(ASSIGNMENT) The lines from the one with "747x420 pixels." through the last line of the material below, copied exactly and free of pictures, make up the whole answer.
━━━━━━━━━━
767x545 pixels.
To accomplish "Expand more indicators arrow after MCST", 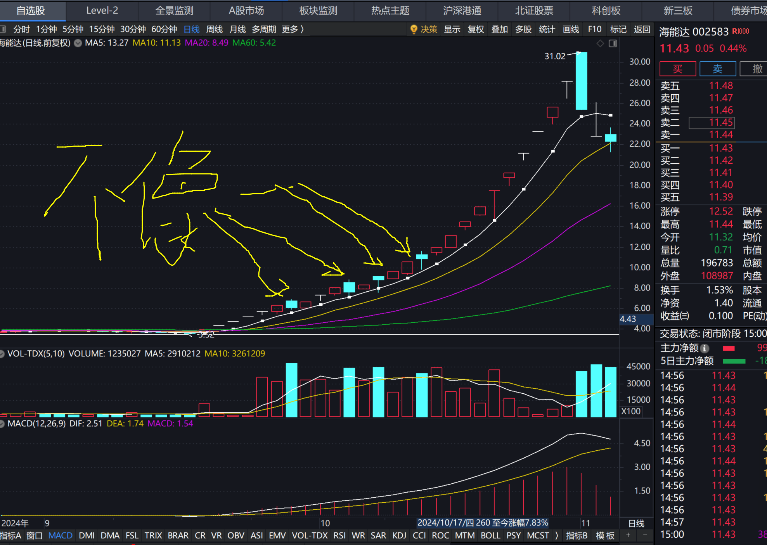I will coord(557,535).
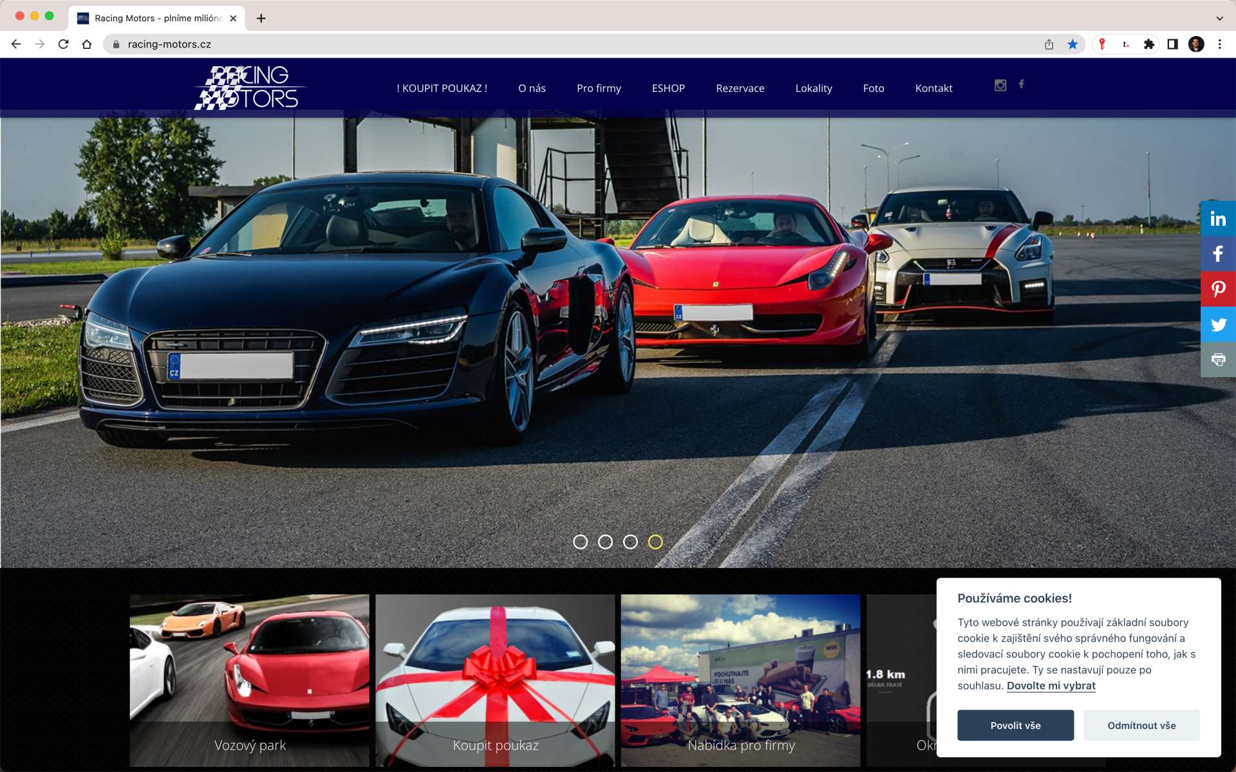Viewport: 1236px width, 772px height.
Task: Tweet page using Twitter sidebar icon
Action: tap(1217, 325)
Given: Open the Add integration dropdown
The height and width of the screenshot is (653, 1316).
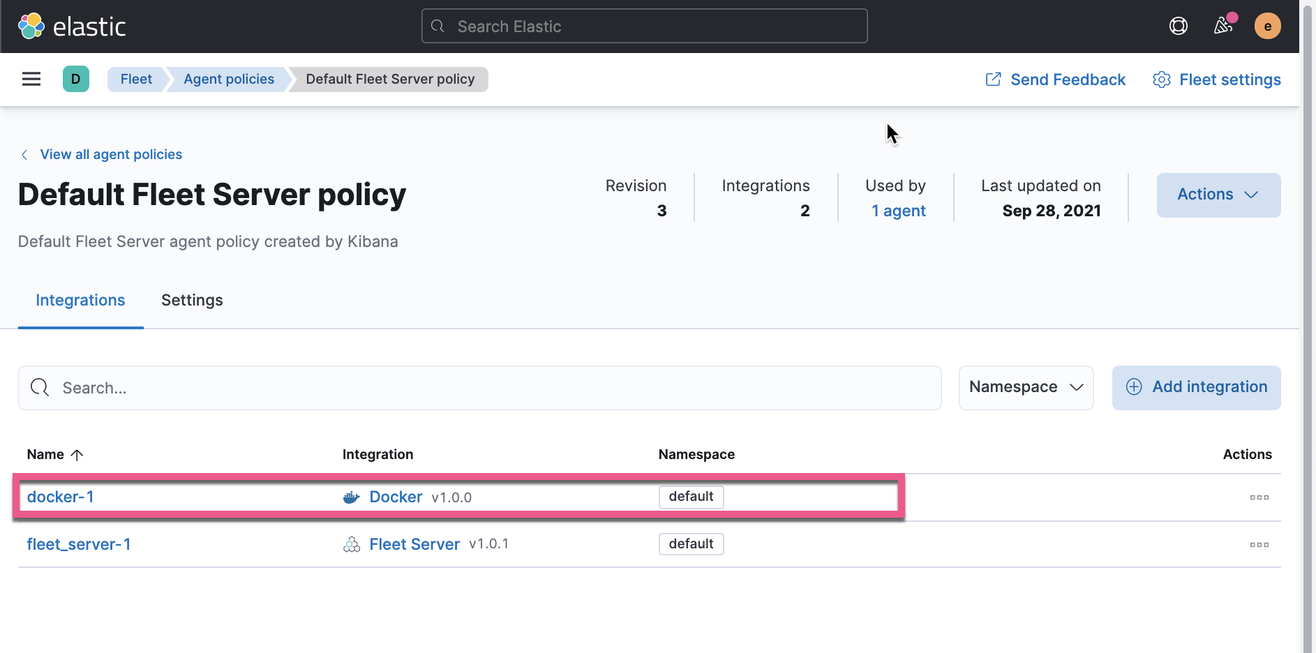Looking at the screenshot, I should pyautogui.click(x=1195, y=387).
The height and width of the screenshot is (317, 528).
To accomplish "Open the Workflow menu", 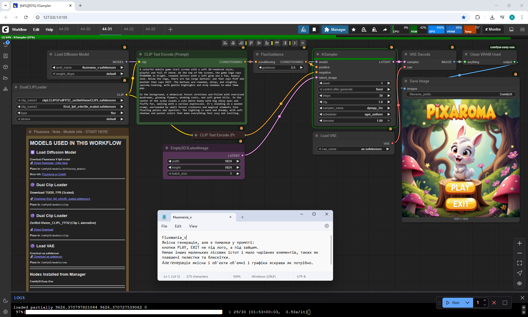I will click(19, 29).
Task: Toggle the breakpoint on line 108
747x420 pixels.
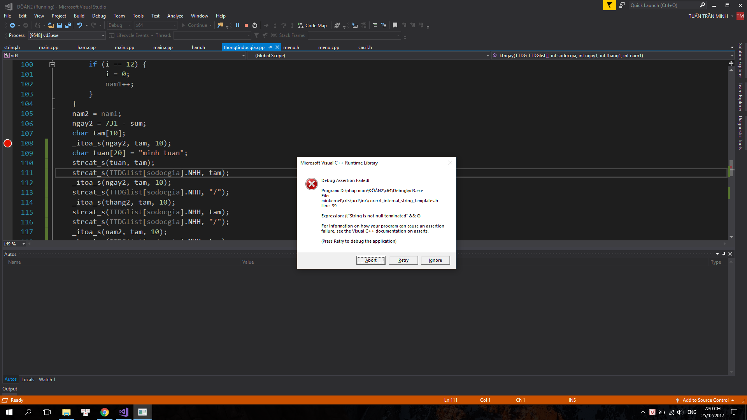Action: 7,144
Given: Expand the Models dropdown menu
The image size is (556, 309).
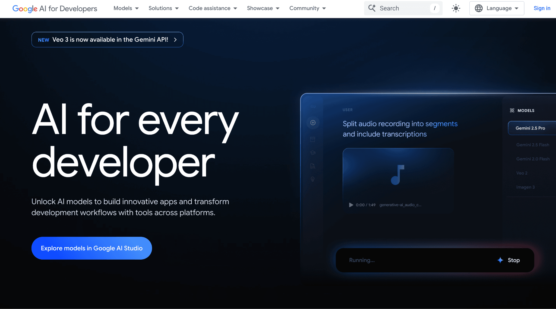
━━━━━━━━━━
(RESPONSE TO THE EXERCISE)
747x420 pixels.
Action: 7,144
Given: Expand the Models dropdown menu
The image size is (556, 309).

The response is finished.